Some churches in Serbia have been damaged in the conflicts
The Slovak Evangelical Lutheran Church of the Augsburg Confession in Serbia-Montenegro (SECACSM), a member of the Lutheran World Federation
(LWF), is the largest Lutheran church in former Yugoslavia, speaking the Slovak language. A local council governs each congregation, while the entire church is governed by a synod with the bishop as the spiritual head of the church. The largely rural membership of SECACSM is located in the autonomous province of Vojvodina, on the plains south of the Hungarian border. It was earlier a part of the Lutheran Church in Hungary, but upon the creation of Yugoslavia, it became an independent church body. Its pastors are educated at the Lutheran theological faculty in Bratislava.
Today, the SECACSM consists of 50,000 members in 27 congregations.
The main priorities of SECACSM include evangelism in congregations and on a national level, children and youth work, and media work, especially printed media.
A growing challenge for SECACSM is maintaining the Slovak identity in a majority Serbian environment. The widely-used Slovak translation of the Bible was completed in the 1970s.
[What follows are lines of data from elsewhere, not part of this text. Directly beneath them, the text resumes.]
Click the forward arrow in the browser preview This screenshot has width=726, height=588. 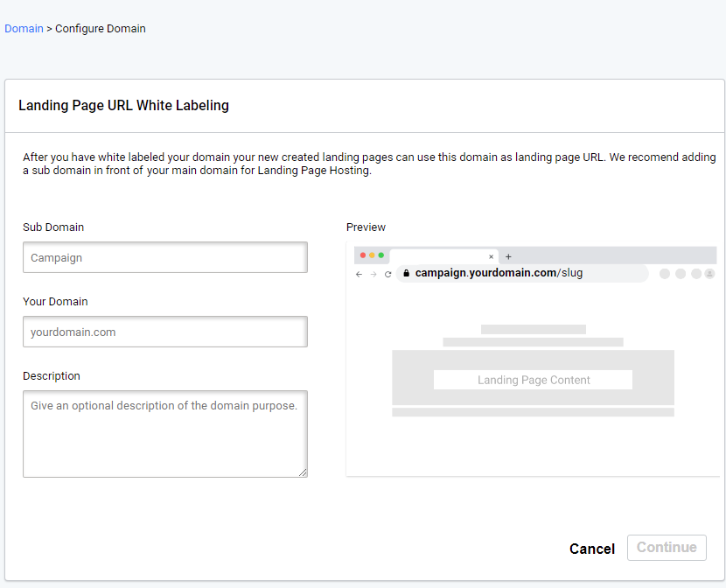(373, 274)
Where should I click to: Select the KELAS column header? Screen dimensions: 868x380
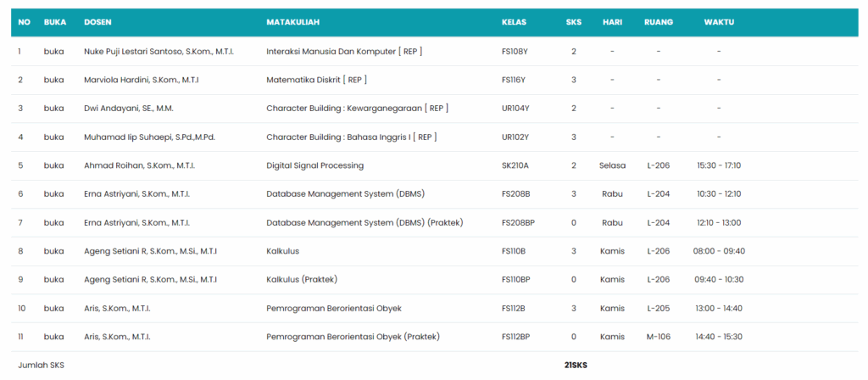(x=515, y=22)

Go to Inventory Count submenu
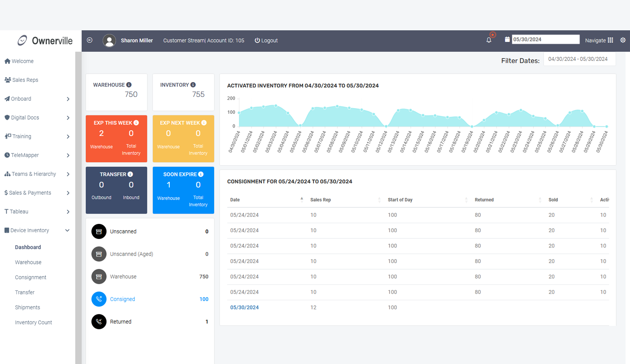coord(33,322)
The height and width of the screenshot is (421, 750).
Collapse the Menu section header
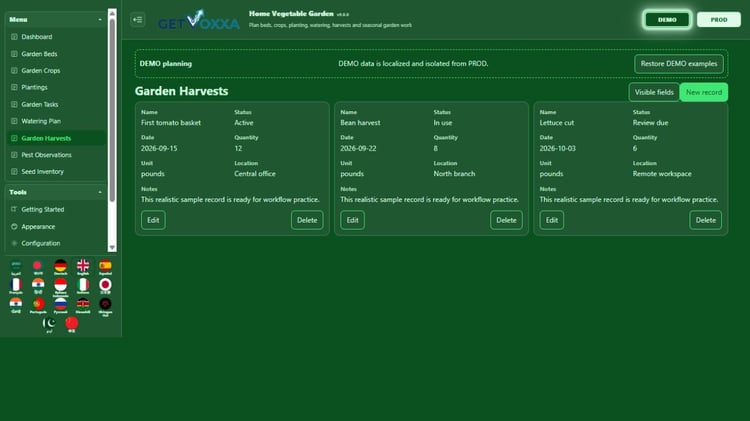click(x=55, y=20)
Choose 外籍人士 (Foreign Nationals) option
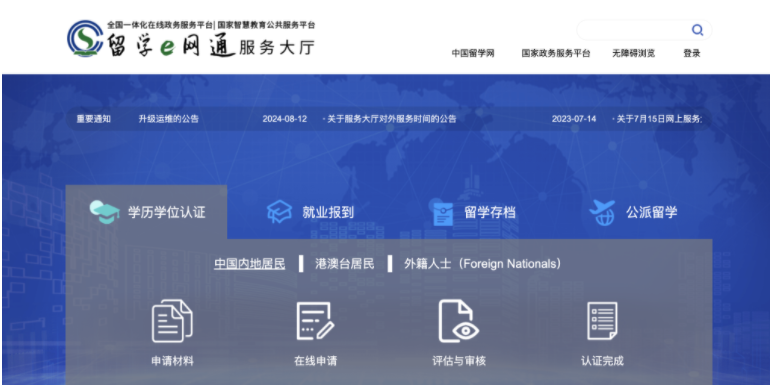770x385 pixels. 482,264
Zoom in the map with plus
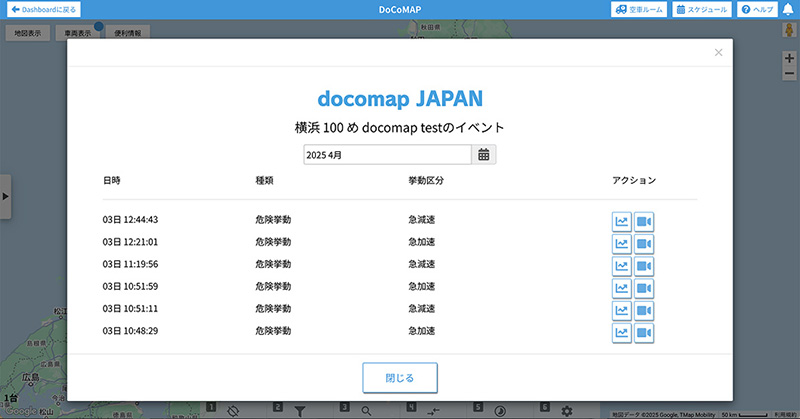 [789, 59]
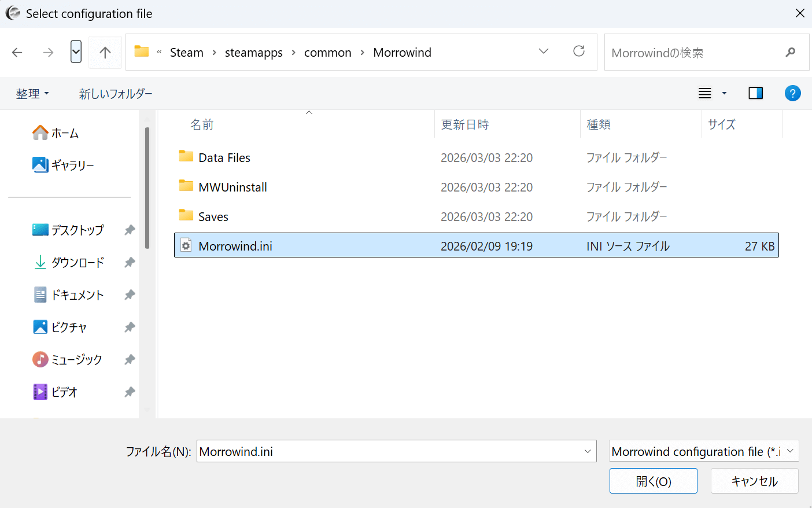Toggle the preview pane icon
The image size is (812, 508).
pos(755,93)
Close links continue with the much larger counterpart and namesake of the church in the Republic of Slovakia.How do the Slovak Evangelical Lutheran Church of the Augsburg Confession in Serbia-Montenegro and the Evangelical Lutheran Church in America accompany one another in ministry?
Through the churchwide ELCA Global Mission unit, the ELCA relates to and is in bilateral relationship with over 80 companion churches and institutions. The ELCA Global Mission unit stewards a church-to-church relationship with the Slovak Evangelical Lutheran Church of the Augsburg confession in Serbia-Montenegro.
This relationship is deepened by a companion synod relationship in Serbia-Vojvodina with the Northwestern Ohio synod.Serbia-Montenegro: the context where the Slovak Evangelical Lutheran Church of Serbia-Montenegro serves
When Yugoslavia emerged in 1945 as a socialist federation under the communist partisan leader Josip Broz (Tito), the state was structured as a federation of six republics: Croatia, Bosnia and Herzegovina, Slovenia, Serbia, Montenegro and Macedonia. Kosovo and Vojvodina gained increasing autonomy within Serbia. Tito ruled the Socialist Federal Republic of Yugoslavia (SFRY) for 35 years, sharing power amongst Yugoslavia’s constituent nations. Follow Tito’s death in 1980, the state’s economic decline continued and the power sharing issue escalated. In June 1991, Slovenia and Croatia declared their independence. Macedonia withdrew from Yugoslavia after its independence referendum in September 1991, followed by Bosnia and Herzegovina in 1992. In April, 1992, Serbia and Montenegro adopted the Constitution of the Federal Republic of Yugoslavia (FRY) and formed a new state. The Montenegrin Assembly made a formal declaration of independence in June 2006, thus bringing the union between Serbia and Montenegro to an end.